**Extracted records:**
· · · ·
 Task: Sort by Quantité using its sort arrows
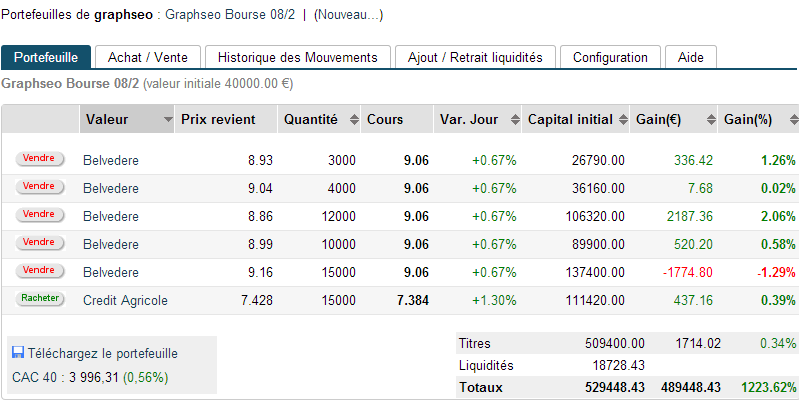(x=352, y=120)
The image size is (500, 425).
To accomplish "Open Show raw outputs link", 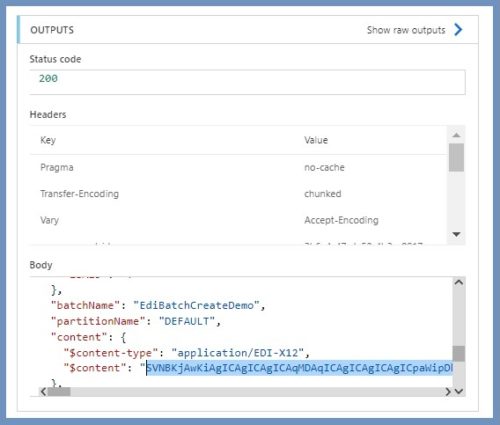I will coord(406,30).
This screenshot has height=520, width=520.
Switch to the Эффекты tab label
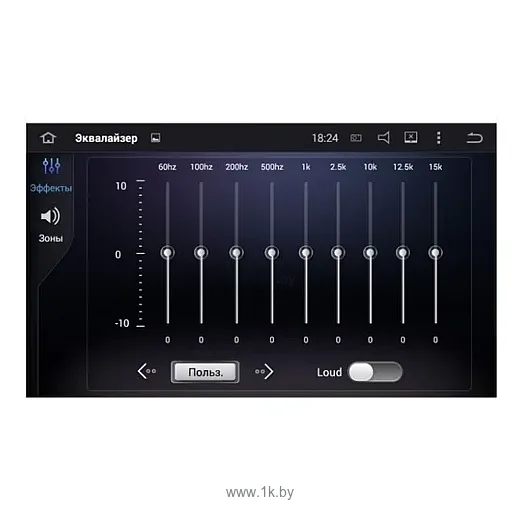[x=51, y=188]
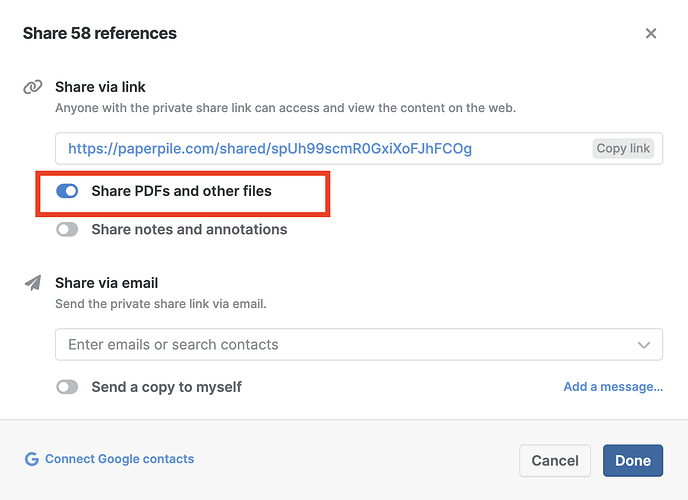Click the Share via link heading
The width and height of the screenshot is (688, 500).
point(100,87)
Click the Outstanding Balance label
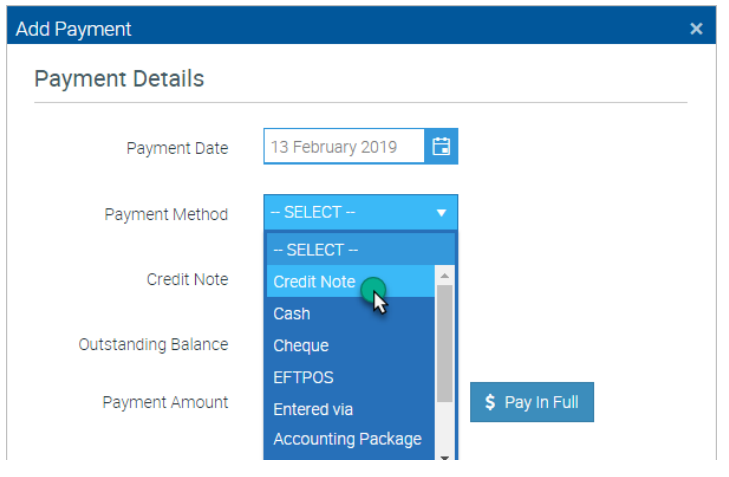Image resolution: width=729 pixels, height=477 pixels. point(153,344)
· · · ·
**Action item:** Could you repeat word for word only the lines from the one that contains "Switch to the Эффекты tab label" through the end of the listing, leaving out the pictures?

**Exercise output:**
Switch to the Эффекты tab label
[x=51, y=188]
Click the Share via link heading
The width and height of the screenshot is (688, 500).
point(100,87)
Click the Outstanding Balance label
Image resolution: width=729 pixels, height=477 pixels. point(153,344)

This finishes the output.